Americans must brace themselves for a truth that is hard to take - victory in Iraq will look like defeat.

Americans have a pride that we always succeed and we always win. In truth, it has probably pushed us to success many times when otherwise we (or other peoples) would have failed. We walked the moon; we harnessed the atom. We are pathalogically averse to failure.

And so the legacy of Vietnam gnaws at us. We lost and we left. America had 58,000 killed and 153,000 wounded, and peace came when the North Vietnamese occupied and secured the south.

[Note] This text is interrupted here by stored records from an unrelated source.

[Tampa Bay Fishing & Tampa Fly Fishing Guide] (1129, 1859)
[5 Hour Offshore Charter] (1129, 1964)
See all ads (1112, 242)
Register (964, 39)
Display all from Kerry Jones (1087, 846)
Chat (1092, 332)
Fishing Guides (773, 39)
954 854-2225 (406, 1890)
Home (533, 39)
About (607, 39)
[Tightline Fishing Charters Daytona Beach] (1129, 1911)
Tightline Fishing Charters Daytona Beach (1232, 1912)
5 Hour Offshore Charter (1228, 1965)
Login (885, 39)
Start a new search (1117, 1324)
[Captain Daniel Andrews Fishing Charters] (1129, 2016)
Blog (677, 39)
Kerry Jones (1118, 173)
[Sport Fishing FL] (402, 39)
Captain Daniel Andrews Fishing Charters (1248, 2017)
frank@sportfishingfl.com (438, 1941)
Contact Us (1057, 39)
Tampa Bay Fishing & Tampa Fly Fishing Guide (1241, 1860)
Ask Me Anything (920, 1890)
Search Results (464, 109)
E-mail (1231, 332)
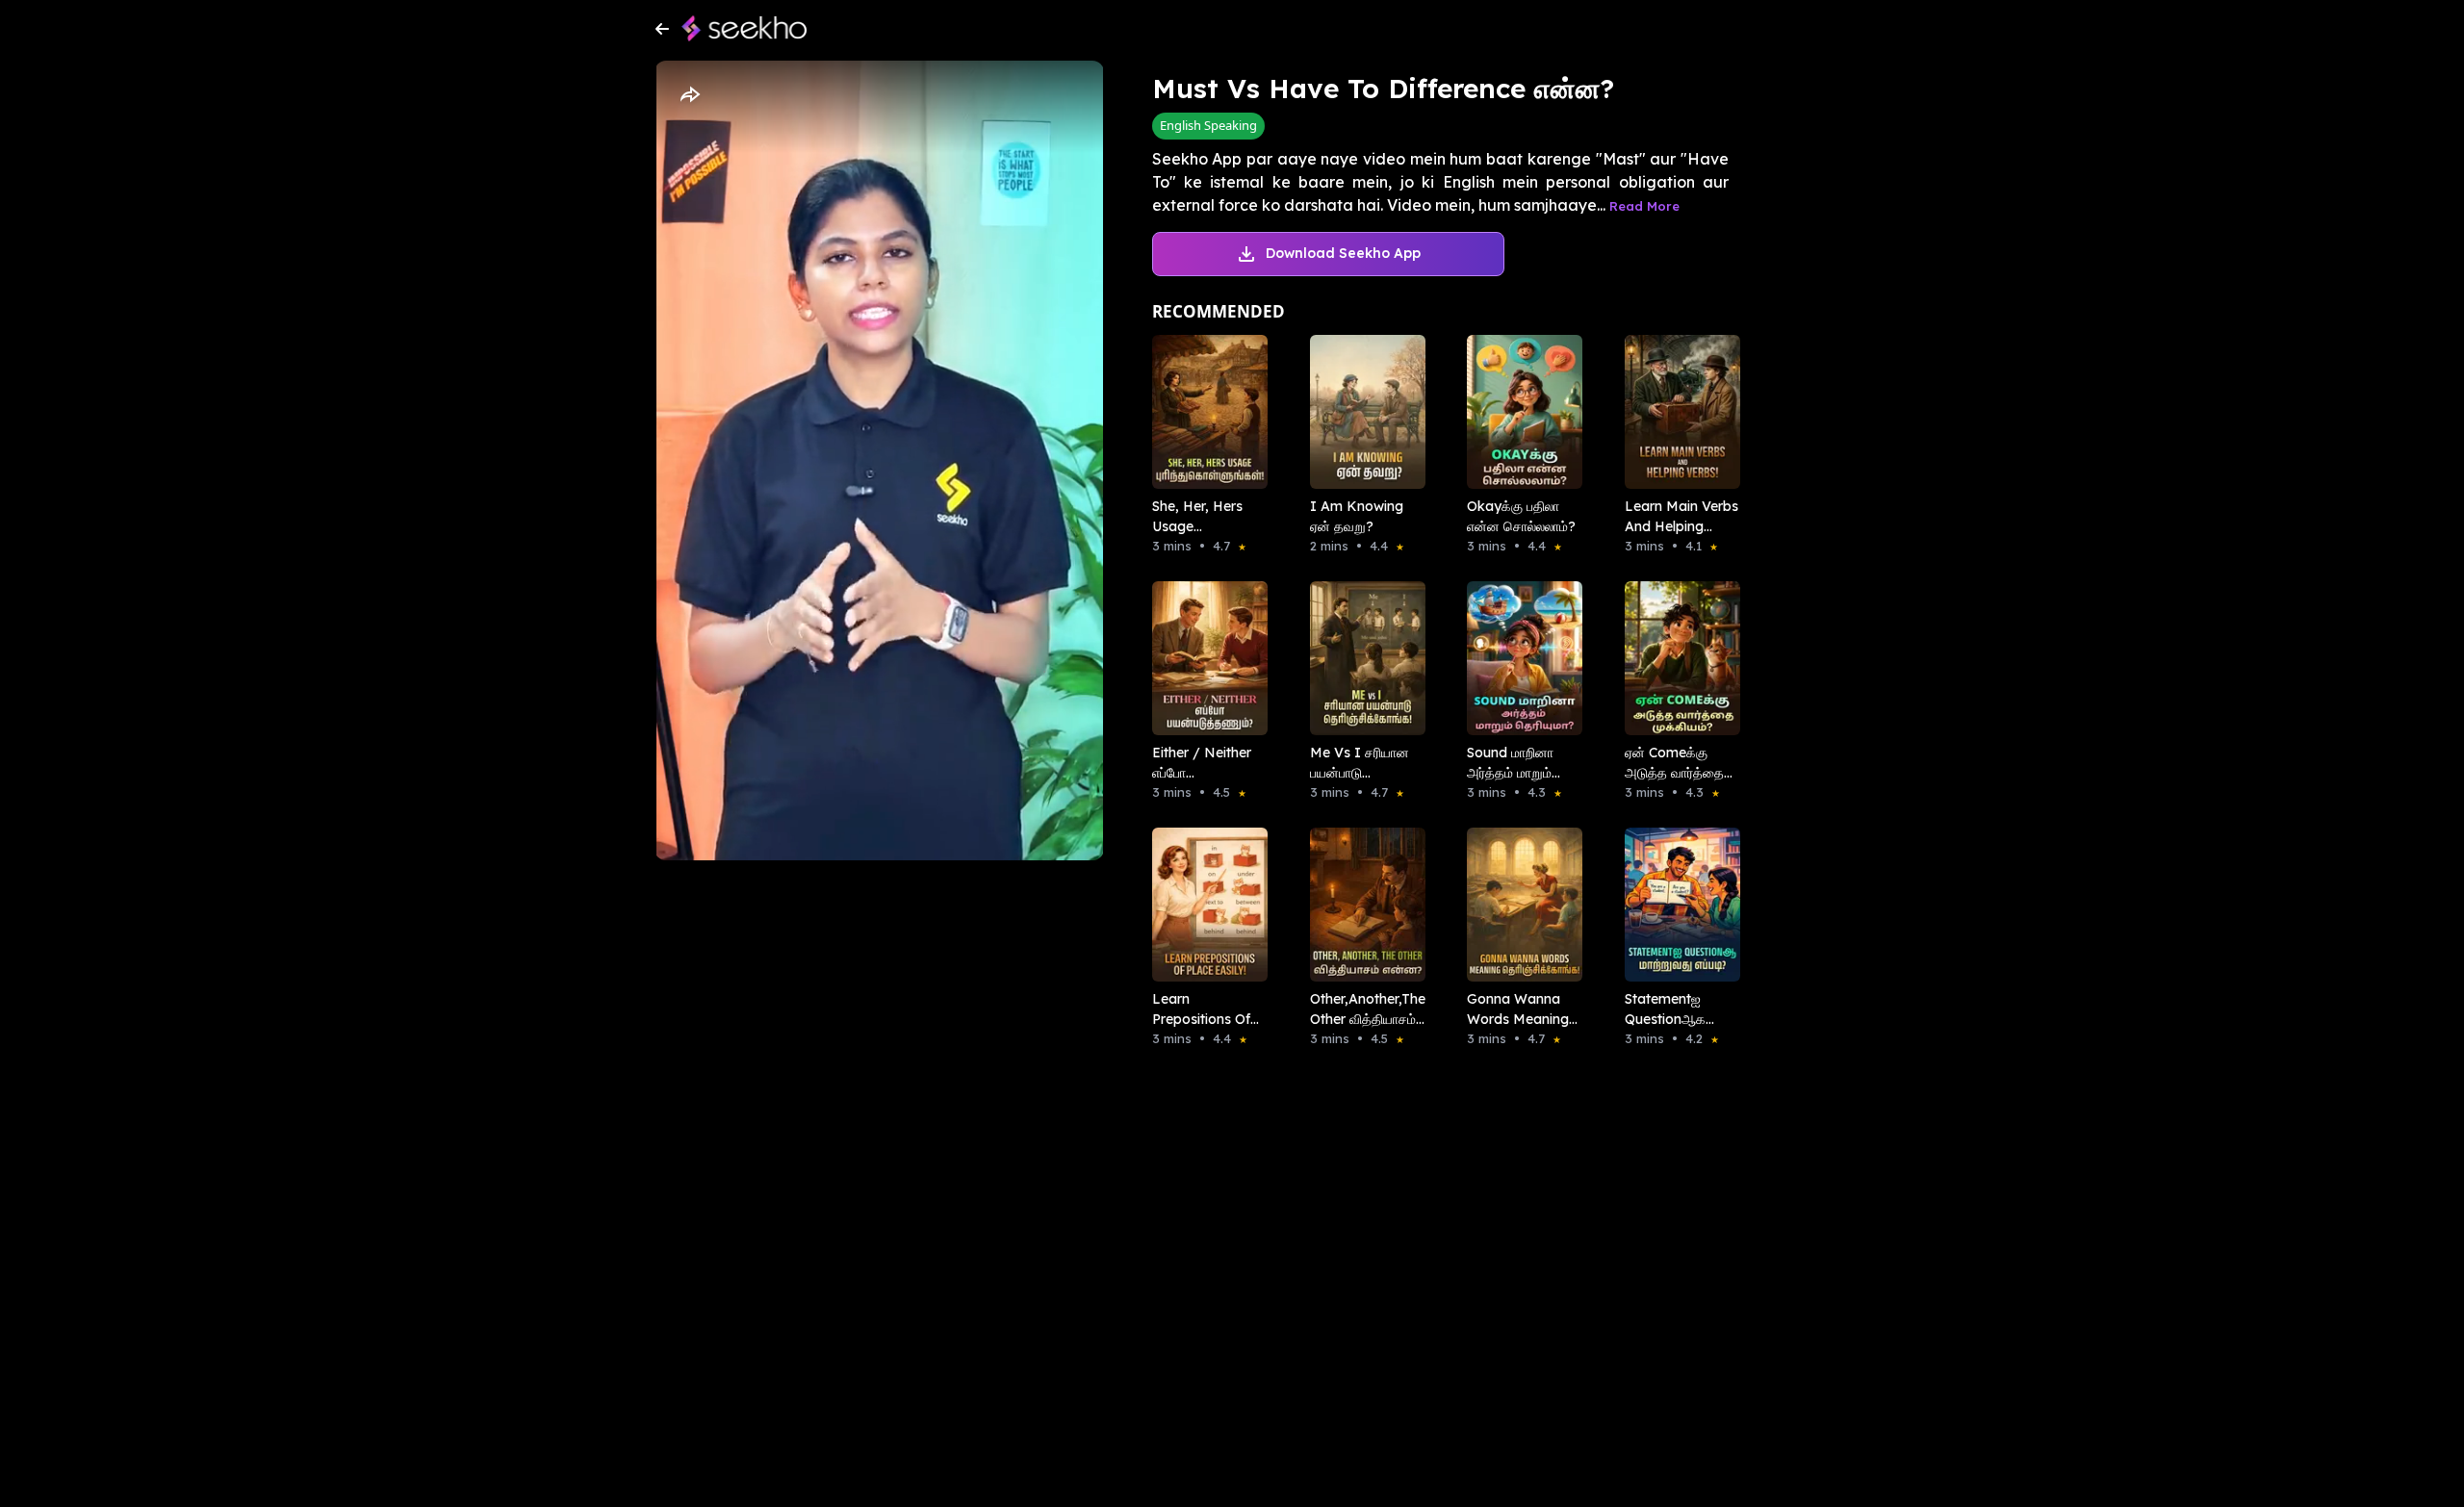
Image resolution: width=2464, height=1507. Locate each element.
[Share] (689, 95)
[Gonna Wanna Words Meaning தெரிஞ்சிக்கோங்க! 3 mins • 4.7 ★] (1519, 905)
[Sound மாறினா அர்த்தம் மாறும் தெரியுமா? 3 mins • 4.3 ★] (1519, 658)
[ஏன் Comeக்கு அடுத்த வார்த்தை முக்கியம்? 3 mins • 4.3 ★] (1677, 658)
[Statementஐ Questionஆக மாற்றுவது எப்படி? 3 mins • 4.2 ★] (1677, 905)
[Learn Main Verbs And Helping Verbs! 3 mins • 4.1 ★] (1677, 412)
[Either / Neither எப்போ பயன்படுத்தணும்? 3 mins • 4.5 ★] (1204, 658)
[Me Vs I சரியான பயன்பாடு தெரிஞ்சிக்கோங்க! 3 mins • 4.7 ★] (1362, 658)
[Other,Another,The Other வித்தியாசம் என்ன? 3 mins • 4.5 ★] (1362, 905)
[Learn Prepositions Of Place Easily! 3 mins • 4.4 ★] (1204, 905)
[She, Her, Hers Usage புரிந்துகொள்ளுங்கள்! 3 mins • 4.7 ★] (1204, 412)
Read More (1644, 206)
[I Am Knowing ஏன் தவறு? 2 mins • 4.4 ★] (1362, 412)
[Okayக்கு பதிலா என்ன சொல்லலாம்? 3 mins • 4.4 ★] (1519, 412)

Victory in Iraq will come when the Iraqis take control - a statement by our president that is very deep in its truth. But as in Vietnam, we will never create a peaceful nation and simply hand it to the Iraqis to govern. In fact, our continued presence only serves to invigorate the resistance and make a peaceful Iraq a more distant target.

Victory in Iraq will occur when the Iraqis take the responsibility for the violence. When terrorists are no longer tolorated hidden within their neighborhoods, using both intimidation and backwards loyalty to enable their operations, much as happens in our own drug-infested neighborhoods. This will happen only when Americans are no longer the targets and the excuse for the violence, and are expected to be the only control of it. We are only beginning to see this, as violence increases against Iraqi civilians.

Sadly, Americans must withdraw and allow the violence to swell against Iraqis - proof to them and to the world that the terrorists are criminals and not freedom fighters. Only when this pain forces the Iraqis out of their complacency and learned helplessness will they take true responsibility and stand up to the violence. It will cause the ultimate victory in Iraq.

And that will look like a defeat for America. It will weigh the hearts of Americans possibly as much as seeing the carnage in Iraq itself.

But if America takes this action now at our option, rather than later when all our energies are spent, then we can help the victory be less expensive in lives and time. We must do it piecemeal. Pick a town - an easy target. Low insurgency, homogenious culture, small population (not Bagdad), have them set up their local council, school board, police, and -- leave.

The insurgency will flock there, violence will skyrocket, terrorists will gloat on web videos, and the locals will be overwhelmed. We will have failed.

And we will return, restore order, contribute equipment and training, set them on their feet again, congratulate their effort and -- leave.

Some things will be done differently, and the city will still melt down, but not as badly. It will still look like defeat. And we will return to help again. And we will do it in another city, and that will fail. And another and another.

And eventually, the insurgency will tire, spread too thin fighting their own countrymen, many of them questioning why they are fighting, yet the US still capturing and killing many of them, with all the credit going to the Iraqis. The Iraqis taking responsibility for their own nation.

When we leave, it will be because we weren't in their city any more. There won't be a parade of troops marching out on a street lined with people shouting "liberators!" We will ride in a dirty truck to a ship and sail home to a weary nation that doesn't understand their challenges any more than we understand any benefits we got from their sacrifice.

The nation of Iraq will have turned against the terrorists. It will be a victory.